Consignes =
[a] Recopiez le passage de la critique du film compris entre "Ce film, à la" et "Cooper & Ernest B.", ces deux bornes incluses.
[b] Répondez aux questions suivantes sur la critique du film.
(i) Quel scénariste et dramaturge la critique nomme-t-elle ?
(ii) De quel personnage la réplique informatique de l'ultime affrontement est-elle la copie ?
(iii) À quel docteur la critique compare-t-elle la doublure de Bouddha pour le nombre de ses yeux ?

Détective Dee : La Légende des Rois célestes : Le Maître des illusions
Fin du fleuve ? Renaissance à la Renoir.
Ce film, à la fois décevant et
passionnant, passionne parce que déçoit, délaisse l’épique au profit du
théorique, ne boucle pas la trilogie mais la détruit. Il s’agit, résumons, d’un
amoncellement de mises en scène, d’ailleurs signé du scénariste/dramaturge
Chang Chia-lu, c’est-à-dire d’un divertissement méta. Nul hasard si l’ultime
affrontement fait s’opposer une réplique informatique de King Kong, à la
blancheur bénéfique, et une doublure de Bouddha, à la silhouette constellée d’autant
d’yeux que le fameux docteur Mabuse : Tsui Hark délivre pour le cinéma
numérique un équivalent de l’ouvrage de Merian C. Cooper & Ernest B.

Données brutes =
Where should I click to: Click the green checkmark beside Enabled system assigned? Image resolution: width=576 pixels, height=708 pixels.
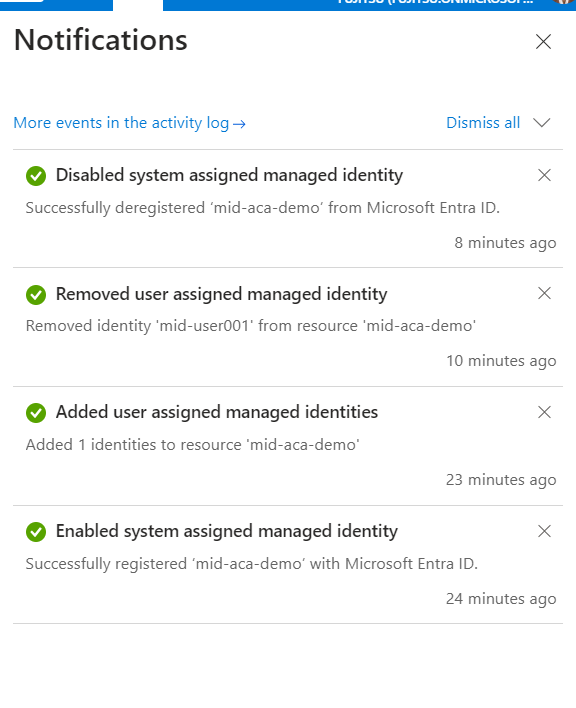(x=36, y=532)
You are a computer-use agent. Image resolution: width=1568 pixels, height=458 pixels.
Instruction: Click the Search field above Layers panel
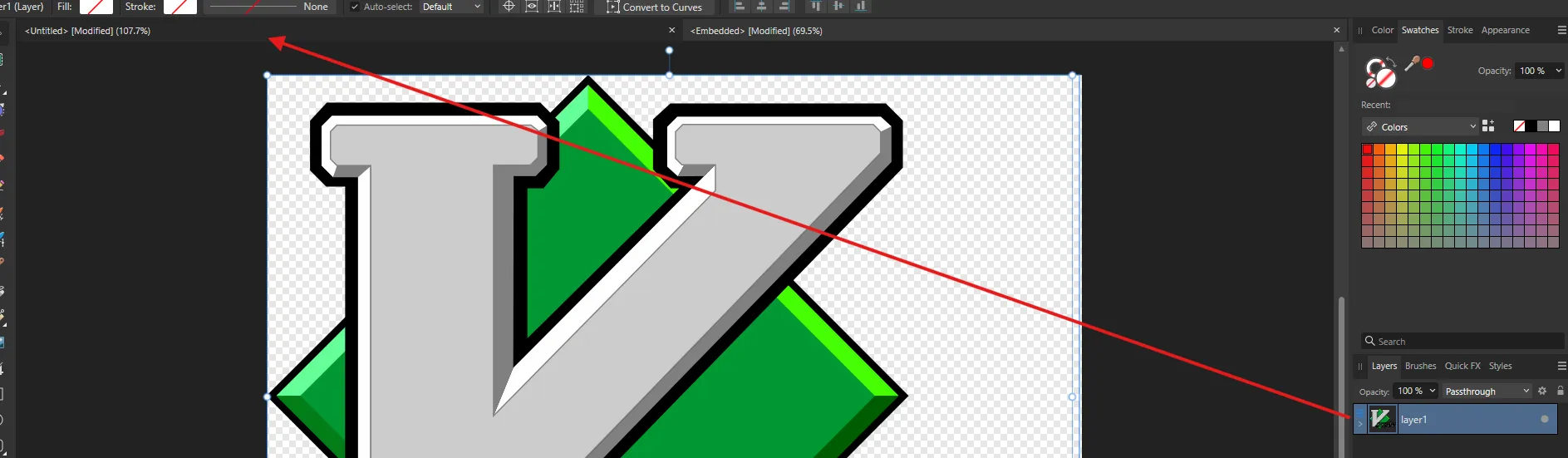pyautogui.click(x=1462, y=342)
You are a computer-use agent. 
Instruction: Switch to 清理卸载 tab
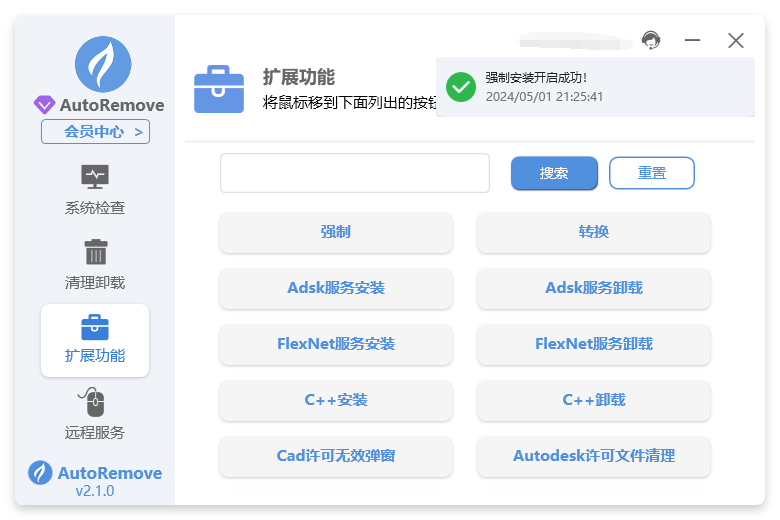pyautogui.click(x=95, y=282)
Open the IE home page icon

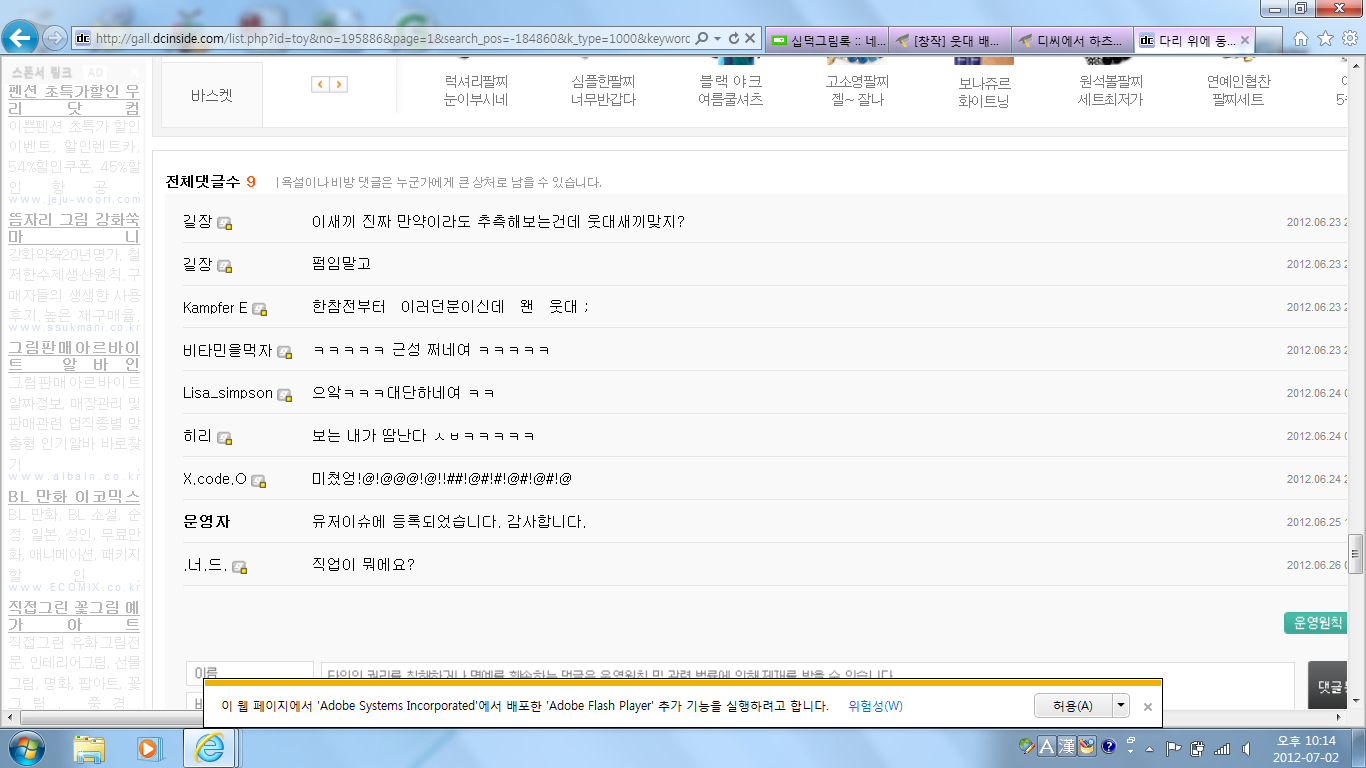point(1300,39)
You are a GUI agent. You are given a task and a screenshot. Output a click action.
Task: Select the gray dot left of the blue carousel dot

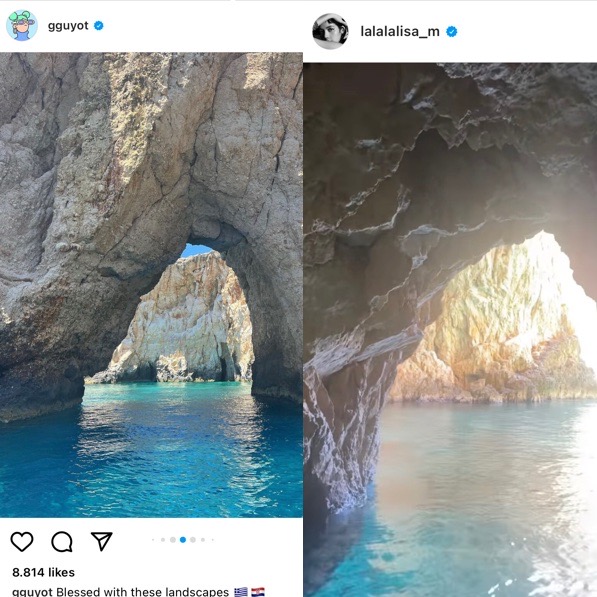click(x=173, y=540)
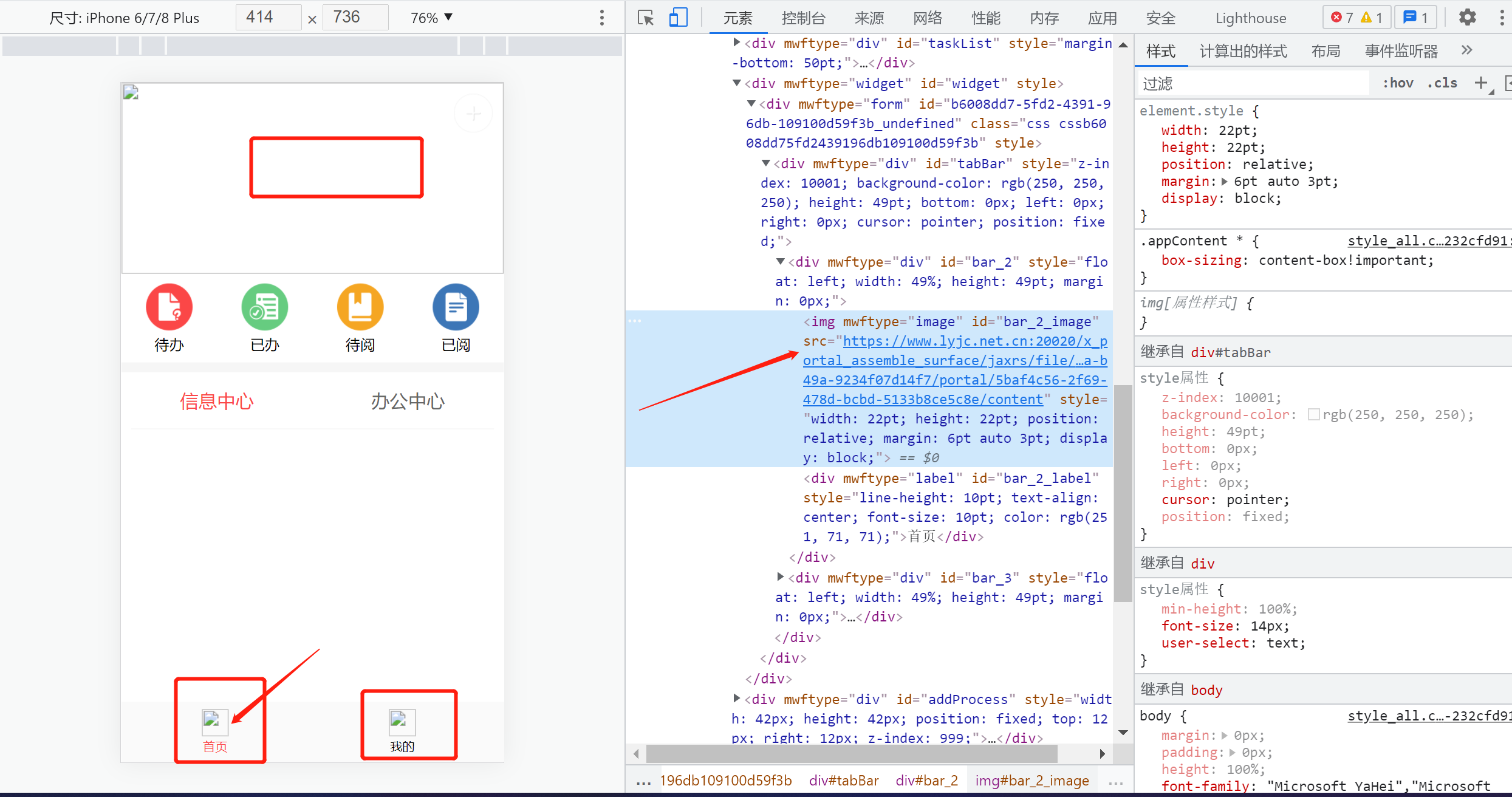Open the error count badge
This screenshot has height=797, width=1512.
(x=1342, y=18)

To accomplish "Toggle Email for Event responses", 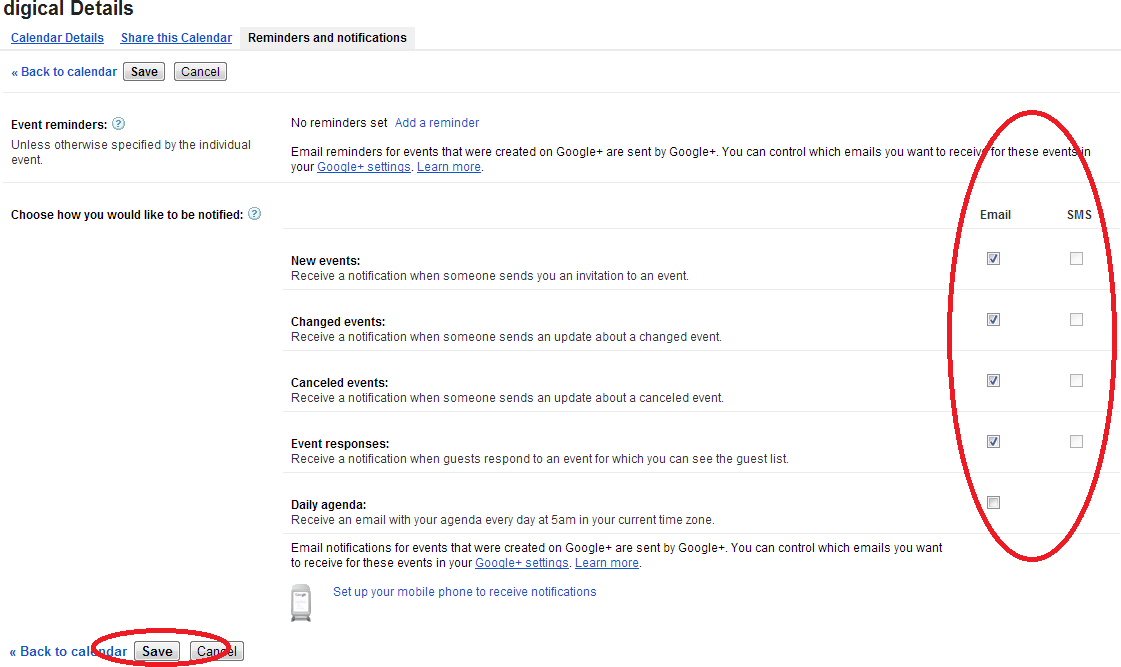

Réponses aux consignes =
[a]
Ce film, à la fois décevant et
passionnant, passionne parce que déçoit, délaisse l’épique au profit du
théorique, ne boucle pas la trilogie mais la détruit. Il s’agit, résumons, d’un
amoncellement de mises en scène, d’ailleurs signé du scénariste/dramaturge
Chang Chia-lu, c’est-à-dire d’un divertissement méta. Nul hasard si l’ultime
affrontement fait s’opposer une réplique informatique de King Kong, à la
blancheur bénéfique, et une doublure de Bouddha, à la silhouette constellée d’autant
d’yeux que le fameux docteur Mabuse : Tsui Hark délivre pour le cinéma
numérique un équivalent de l’ouvrage de Merian C. Cooper & Ernest B.

[b]
(i) La critique nomme Chang Chia-lu.
(ii) La réplique informatique est celle de King Kong.
(iii) La critique la compare au docteur Mabuse.